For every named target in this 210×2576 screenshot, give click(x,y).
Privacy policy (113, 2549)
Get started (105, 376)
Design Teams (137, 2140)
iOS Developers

--*--

▶ _What is expected_: Each record above should be retyped in full, exactly as shown.

▶ _Result of the task_:
For every named target in this 210×2576 screenshot, give click(x,y).
Privacy policy (113, 2549)
Get started (105, 376)
Design Teams (137, 2140)
iOS Developers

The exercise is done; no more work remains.